Course:VANT149/2024/Capstone/Science/Team10

From UBC Wiki

Enhancing Precipitation Prediction: A Comparative Analysis of Probabilistic Models

Abstract

The study investigates the efficacy of various probabilistic models in predicting precipitation by analyzing a decade's weather data from Vancouver. Through rigorous comparison of Markov, Hidden Markov, and Bayesian models, the research highlights the strengths and limitations of each approach. Initial results show the Bayesian model, supplemented with historical data insights, significantly outperforms other models in forecasting accuracy. This research not only for advances precipitation forecasting but also designed as an educational tool, enhancing understanding of statistical models and their applications in meteorology.
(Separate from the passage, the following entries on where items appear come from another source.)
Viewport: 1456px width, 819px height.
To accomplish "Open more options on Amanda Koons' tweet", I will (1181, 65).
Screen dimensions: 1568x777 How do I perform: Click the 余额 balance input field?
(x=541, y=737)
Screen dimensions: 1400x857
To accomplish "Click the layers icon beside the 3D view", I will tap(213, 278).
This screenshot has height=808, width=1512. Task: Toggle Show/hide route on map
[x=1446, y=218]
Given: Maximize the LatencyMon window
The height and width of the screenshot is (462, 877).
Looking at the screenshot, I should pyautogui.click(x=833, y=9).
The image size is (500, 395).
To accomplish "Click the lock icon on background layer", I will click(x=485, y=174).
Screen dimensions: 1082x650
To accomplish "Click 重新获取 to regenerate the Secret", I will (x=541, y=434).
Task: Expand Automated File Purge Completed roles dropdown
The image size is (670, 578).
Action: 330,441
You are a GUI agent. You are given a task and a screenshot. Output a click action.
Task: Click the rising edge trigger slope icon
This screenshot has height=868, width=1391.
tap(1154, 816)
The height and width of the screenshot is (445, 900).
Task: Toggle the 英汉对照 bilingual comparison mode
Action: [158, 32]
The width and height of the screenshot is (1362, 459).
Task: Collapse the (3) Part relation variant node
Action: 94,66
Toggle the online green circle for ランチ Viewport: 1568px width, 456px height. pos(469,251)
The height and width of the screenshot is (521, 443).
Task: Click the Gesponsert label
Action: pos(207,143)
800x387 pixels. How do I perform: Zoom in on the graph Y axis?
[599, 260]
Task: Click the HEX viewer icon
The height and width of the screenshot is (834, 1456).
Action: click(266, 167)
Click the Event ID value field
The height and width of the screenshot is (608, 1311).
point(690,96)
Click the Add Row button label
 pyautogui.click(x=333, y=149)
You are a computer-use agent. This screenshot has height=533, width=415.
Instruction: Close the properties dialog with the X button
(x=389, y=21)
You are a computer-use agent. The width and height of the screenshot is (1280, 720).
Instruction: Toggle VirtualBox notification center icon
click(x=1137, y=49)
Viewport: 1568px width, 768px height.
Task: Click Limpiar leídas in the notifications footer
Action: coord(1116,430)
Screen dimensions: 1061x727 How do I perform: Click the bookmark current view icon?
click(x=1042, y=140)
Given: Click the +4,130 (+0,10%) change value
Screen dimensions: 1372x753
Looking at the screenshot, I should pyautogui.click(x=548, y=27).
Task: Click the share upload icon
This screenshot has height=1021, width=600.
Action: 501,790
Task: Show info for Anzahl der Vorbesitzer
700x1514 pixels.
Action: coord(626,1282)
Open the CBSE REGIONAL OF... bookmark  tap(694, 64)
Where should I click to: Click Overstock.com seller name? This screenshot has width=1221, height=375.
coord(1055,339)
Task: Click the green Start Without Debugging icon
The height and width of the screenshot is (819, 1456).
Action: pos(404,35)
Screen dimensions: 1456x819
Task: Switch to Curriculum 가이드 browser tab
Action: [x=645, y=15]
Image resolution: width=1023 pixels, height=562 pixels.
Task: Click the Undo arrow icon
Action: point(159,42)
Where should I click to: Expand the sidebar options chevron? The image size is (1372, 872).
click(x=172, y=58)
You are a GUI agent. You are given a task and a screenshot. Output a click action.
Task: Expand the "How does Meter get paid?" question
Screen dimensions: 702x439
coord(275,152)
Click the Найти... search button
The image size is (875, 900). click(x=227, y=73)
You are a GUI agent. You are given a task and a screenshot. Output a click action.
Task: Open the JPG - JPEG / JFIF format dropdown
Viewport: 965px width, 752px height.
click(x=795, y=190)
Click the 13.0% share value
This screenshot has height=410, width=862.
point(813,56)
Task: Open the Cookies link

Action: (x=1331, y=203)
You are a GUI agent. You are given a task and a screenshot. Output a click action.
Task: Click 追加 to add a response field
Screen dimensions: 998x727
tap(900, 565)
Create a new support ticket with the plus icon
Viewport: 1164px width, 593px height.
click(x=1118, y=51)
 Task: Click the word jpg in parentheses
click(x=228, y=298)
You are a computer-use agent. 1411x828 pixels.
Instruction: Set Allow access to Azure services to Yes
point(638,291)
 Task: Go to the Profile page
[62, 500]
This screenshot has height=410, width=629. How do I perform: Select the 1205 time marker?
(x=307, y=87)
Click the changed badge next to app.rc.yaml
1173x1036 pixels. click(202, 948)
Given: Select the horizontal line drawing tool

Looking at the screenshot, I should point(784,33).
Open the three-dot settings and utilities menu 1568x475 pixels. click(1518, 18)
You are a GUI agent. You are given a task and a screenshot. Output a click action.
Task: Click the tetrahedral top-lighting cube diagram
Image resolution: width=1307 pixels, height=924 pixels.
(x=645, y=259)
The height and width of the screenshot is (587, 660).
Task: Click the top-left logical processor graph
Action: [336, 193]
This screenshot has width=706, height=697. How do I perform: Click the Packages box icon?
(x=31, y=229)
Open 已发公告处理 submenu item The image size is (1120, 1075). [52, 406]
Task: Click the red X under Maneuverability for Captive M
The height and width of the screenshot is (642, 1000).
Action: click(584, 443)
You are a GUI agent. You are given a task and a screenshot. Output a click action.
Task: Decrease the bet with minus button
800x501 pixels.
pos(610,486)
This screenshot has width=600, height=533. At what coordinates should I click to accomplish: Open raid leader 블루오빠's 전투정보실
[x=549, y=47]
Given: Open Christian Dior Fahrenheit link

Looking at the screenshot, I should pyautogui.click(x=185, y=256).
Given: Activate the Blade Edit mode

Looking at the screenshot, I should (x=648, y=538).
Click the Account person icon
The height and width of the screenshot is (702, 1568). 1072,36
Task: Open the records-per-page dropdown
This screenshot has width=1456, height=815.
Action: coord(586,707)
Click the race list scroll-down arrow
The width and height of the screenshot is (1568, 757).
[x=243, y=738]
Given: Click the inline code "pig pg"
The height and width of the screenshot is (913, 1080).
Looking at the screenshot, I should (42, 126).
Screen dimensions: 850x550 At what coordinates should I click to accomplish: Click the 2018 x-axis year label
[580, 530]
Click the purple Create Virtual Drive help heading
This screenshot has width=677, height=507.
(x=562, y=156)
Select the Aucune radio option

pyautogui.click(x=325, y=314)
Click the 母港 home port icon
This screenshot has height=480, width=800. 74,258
Key words: Precipitation prediction, Markov model, Hidden Markov model (HMM), Bayesian model.

Biographies

Tianchen Liao

Tianchen Liao is a first-year science student at the University of British Columbia in the Vantage One Program. His research interests include mathematics and computer science, particularly in data science and cognitive science. Currently, he is working on a project to evaluate the ability of various probabilistic models to predict rainfall, and he also leads a music studio in his spare time.

Zihan Zhou

Zihan Zhou is a student interested in computer science and statistics in the Vantage One Science Program at the University of British Columbia. She aims to evaluate the ability of precipitation prediction of various models as the solution for the influence of significant changes in regional rainfall on human activities in recent decades. Her main contributions to the project include filtering original data with computer science knowledge and sorting and labeling data with statistical knowledge.